Biochemical characterization of peptidylarginine deiminase-like orthologs from thermotolerant Emericella dentata and Aspergillus nidulans.

Peptidylarginine deiminases (PADs) are a group of hydrolases, mediating the deimination of peptidylarginine residues into peptidyl-citrulline. Equivocal protein citrullination by PADs of fungal pathogens has a strong relation to the progression of multiple human diseases, however, the biochemical properties of fungal PADs remain ambiguous. Thus, this is the first report exploring the molecular properties of PAD from thermotolerant fungi, to imitate the human temperature. The teleomorph Emericella dentata and anamorph Aspergillus nidulans have been morphologically and molecularly identified, with observed robust growth at 37-40 °C, and strong PAD productivity.

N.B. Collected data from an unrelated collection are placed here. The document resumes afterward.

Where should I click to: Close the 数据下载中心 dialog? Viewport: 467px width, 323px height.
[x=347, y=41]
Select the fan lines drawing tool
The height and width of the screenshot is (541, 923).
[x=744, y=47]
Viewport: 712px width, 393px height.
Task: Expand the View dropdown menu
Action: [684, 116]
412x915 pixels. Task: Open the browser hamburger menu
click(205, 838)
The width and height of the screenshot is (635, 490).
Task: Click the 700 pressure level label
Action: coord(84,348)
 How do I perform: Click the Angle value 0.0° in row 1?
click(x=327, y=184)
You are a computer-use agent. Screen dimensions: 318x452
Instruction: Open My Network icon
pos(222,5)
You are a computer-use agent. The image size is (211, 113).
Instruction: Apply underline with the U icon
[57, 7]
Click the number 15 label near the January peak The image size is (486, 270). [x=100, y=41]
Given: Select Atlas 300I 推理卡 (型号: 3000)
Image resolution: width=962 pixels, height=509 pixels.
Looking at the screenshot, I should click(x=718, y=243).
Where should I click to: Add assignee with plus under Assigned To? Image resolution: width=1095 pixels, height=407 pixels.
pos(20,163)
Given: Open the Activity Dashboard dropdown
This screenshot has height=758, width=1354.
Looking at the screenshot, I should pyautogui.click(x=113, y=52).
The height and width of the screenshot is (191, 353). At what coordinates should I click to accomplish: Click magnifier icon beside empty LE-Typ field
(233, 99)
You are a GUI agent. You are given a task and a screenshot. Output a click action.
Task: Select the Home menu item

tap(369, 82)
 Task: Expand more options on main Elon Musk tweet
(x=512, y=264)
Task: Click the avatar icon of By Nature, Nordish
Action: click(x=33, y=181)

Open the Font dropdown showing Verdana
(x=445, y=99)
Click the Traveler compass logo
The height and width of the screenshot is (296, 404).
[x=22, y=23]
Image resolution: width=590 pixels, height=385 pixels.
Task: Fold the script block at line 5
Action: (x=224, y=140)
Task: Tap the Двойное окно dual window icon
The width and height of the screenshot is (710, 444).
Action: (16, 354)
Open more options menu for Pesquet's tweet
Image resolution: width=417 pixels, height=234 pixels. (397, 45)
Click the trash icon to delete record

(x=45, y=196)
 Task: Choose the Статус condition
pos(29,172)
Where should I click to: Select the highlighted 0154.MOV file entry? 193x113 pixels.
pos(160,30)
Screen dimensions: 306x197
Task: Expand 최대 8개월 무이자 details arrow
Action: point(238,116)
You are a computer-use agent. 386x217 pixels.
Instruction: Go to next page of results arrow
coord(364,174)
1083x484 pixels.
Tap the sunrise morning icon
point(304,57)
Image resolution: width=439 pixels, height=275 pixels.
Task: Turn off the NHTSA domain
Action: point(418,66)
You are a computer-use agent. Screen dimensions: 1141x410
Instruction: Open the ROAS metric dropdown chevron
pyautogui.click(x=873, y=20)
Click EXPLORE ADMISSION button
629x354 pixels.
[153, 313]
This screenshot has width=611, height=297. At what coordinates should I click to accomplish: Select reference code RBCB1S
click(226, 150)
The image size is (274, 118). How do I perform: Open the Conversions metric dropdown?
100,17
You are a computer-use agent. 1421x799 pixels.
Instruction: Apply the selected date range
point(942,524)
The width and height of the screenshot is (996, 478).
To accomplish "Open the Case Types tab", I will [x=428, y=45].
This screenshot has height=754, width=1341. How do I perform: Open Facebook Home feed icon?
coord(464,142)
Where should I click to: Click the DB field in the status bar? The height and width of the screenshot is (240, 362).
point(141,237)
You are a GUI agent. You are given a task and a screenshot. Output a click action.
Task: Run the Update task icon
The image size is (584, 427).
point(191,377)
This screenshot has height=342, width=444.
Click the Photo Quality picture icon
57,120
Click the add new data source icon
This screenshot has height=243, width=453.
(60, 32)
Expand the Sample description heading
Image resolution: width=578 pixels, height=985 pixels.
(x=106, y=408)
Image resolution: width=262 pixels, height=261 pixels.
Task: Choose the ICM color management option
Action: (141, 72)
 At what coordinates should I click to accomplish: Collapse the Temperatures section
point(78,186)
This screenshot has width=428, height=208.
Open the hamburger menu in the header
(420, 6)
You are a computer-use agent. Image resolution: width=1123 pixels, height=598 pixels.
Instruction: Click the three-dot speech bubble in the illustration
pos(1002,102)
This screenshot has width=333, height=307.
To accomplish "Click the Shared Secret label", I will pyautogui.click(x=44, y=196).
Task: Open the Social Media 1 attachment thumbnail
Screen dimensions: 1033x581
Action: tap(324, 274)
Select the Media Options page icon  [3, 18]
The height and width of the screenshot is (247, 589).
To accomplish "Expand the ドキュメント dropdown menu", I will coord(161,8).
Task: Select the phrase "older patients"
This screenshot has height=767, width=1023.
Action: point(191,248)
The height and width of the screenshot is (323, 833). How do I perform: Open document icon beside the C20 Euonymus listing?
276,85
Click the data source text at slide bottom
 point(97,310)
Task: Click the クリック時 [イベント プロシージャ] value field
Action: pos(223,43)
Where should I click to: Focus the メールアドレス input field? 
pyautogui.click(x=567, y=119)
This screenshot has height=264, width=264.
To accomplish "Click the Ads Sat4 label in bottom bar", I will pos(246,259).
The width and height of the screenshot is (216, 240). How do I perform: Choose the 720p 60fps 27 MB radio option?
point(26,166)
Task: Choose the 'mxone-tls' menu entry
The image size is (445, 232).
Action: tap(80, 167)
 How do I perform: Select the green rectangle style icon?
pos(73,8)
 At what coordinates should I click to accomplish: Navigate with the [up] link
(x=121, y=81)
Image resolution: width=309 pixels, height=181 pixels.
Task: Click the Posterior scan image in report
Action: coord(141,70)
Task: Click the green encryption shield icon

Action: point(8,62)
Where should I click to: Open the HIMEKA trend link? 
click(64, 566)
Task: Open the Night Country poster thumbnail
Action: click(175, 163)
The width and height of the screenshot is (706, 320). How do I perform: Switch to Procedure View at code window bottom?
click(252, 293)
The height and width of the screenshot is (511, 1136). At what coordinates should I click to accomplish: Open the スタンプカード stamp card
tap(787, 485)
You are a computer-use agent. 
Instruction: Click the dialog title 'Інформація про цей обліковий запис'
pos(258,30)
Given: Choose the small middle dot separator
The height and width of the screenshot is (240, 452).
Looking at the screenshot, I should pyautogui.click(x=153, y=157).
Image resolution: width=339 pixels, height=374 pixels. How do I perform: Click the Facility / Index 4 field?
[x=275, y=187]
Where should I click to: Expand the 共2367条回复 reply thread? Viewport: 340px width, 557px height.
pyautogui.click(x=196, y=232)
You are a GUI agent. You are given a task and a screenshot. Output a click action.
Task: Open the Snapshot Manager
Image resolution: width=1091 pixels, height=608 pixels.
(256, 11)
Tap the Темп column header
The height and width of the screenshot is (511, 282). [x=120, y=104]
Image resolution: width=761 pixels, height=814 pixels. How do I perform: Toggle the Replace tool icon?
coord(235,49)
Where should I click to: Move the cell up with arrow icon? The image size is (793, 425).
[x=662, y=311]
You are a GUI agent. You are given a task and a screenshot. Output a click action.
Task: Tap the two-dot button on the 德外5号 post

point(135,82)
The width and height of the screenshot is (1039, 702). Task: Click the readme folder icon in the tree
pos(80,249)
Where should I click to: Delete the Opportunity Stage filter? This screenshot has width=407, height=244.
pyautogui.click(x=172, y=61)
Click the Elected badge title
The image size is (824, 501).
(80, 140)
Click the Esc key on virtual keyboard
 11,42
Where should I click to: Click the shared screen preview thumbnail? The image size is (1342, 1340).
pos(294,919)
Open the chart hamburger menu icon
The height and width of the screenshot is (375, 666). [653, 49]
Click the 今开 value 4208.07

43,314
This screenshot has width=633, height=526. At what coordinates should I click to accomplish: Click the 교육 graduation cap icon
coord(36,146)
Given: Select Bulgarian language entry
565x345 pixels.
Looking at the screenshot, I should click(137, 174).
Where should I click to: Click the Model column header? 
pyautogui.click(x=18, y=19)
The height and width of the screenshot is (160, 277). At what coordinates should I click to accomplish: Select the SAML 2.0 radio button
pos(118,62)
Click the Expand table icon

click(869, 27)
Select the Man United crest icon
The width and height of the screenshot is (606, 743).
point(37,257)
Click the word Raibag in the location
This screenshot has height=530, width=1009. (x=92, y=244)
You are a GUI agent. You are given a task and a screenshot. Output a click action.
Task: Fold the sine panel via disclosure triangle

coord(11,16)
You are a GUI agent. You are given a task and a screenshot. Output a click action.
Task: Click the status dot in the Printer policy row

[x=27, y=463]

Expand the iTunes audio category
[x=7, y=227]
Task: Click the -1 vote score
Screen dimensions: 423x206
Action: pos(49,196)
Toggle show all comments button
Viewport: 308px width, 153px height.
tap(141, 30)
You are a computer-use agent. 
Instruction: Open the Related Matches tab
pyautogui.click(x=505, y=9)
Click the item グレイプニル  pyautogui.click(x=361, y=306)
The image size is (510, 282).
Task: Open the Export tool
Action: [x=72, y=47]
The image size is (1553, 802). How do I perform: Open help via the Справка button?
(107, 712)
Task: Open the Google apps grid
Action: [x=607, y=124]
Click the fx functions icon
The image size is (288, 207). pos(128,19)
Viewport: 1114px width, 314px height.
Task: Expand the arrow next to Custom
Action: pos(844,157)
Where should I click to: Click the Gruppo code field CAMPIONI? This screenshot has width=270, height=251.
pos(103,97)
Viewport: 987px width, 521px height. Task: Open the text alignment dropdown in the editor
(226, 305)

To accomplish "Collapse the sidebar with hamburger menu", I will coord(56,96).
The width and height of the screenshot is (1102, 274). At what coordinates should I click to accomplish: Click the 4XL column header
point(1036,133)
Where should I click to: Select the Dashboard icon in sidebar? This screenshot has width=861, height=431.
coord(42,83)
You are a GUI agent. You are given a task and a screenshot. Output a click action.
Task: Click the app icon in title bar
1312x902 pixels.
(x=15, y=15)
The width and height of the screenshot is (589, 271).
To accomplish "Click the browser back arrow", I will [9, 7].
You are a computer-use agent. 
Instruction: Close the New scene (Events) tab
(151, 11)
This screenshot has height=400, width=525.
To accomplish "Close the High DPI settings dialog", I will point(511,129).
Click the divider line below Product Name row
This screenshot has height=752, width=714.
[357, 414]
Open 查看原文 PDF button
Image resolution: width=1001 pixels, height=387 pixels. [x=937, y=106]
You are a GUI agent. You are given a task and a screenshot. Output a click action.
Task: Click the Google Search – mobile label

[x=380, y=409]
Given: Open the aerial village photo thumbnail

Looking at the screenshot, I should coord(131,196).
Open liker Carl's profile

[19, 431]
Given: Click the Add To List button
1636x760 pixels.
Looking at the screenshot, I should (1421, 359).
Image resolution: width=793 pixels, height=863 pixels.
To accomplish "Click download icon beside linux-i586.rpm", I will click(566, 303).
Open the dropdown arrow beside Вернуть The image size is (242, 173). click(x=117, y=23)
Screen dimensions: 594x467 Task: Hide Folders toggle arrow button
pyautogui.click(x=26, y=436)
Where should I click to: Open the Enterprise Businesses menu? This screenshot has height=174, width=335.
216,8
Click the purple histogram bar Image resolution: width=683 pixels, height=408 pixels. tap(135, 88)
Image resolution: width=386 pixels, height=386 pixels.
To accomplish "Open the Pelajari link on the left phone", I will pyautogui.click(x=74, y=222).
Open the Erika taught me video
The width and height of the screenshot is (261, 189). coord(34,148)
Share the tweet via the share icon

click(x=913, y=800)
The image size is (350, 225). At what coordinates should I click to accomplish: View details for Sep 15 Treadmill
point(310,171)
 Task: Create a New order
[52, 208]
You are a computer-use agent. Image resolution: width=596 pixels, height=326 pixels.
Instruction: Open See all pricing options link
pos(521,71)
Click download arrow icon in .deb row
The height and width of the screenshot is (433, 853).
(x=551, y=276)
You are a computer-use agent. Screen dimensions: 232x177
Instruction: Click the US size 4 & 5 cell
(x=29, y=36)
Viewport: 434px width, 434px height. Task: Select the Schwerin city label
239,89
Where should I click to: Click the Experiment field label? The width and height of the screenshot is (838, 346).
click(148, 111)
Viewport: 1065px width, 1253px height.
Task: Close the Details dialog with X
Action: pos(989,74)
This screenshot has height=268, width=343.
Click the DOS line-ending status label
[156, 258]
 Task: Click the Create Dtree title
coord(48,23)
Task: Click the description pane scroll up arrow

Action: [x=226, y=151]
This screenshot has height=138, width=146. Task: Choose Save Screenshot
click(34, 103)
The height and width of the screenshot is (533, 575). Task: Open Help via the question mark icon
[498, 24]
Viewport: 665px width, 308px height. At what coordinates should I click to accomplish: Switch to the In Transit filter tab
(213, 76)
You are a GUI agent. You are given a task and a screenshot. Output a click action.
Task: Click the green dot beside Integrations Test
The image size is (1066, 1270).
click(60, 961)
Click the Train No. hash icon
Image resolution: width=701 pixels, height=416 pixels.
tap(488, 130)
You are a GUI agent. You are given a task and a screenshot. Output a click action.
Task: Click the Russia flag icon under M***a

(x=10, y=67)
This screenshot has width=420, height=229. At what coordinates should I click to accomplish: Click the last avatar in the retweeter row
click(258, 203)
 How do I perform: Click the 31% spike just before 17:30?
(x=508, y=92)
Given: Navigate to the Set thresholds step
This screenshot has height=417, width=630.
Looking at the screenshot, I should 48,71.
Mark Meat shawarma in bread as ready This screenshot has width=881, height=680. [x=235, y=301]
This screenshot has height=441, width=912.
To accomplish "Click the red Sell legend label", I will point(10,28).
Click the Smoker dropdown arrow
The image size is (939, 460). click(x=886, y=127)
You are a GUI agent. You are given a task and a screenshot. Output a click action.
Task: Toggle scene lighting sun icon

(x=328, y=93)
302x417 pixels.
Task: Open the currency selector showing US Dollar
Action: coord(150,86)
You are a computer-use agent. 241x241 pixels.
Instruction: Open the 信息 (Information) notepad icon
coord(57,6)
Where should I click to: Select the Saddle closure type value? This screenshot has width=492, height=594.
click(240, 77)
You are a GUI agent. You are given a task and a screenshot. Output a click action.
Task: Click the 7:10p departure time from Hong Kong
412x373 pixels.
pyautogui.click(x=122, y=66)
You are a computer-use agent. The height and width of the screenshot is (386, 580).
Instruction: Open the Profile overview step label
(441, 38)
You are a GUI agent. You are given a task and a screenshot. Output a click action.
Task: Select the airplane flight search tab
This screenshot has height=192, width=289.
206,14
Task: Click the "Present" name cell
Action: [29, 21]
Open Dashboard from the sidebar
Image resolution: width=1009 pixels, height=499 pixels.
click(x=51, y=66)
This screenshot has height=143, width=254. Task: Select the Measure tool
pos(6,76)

The physiological profiles of E. dentata and A. nidulans for PADs production in response to carbon, nitrogen sources, initial medium pH and incubation temperature were relatively identical, emphasizing the taxonomical proximity of these fungal isolates. PADs were purified from E. dentata and A. nidulans with apparent molecular masses 41 and 48 kDa, respectively. The peptide fingerprints of PADs from E. dentata and A. nidulans have been analyzed by MALDI-TOF/MS, displaying a higher sequence similarity to human PAD4 by 18% and 31%, respectively. The conserved peptide sequences of E. dentata and A. nidulans PADs displayed a higher similarity to human PAD than A. fumigatus PADs clade. PADs from both fungal isolates have an optimum pH and pH stability at 7.0-8.0, with putative pI 5.0-5.5, higher structural denaturation at pH 4.0-5.5 and 9.5-12 as revealed from absorbance at λ280nm. E. dentata PAD had a higher conformationally thermal stability than A. nidulans PAD as revealed from its lower Kr value. From the proteolytic mapping, the orientation of trypsinolytic recognition sites on the PADs surface from both fungal isolates was very similar. PADs from both isolates are calcium dependent, with participation of serine and cysteine residues on their catalytic sites. PADs displayed a higher affinity to deiminate the peptidylarginine residues with a feeble affinity to work as ADI. So, PADs from E. dentata and A. nidulans had a relatively similar conformational and kinetic properties. Further molecular modeling analysis are ongoing to explore the role of PADs in citrullination of human proteins in Aspergillosis, that will open a new avenue for unraveling the vague of protein-protein interaction of human A. nidulans pathogen.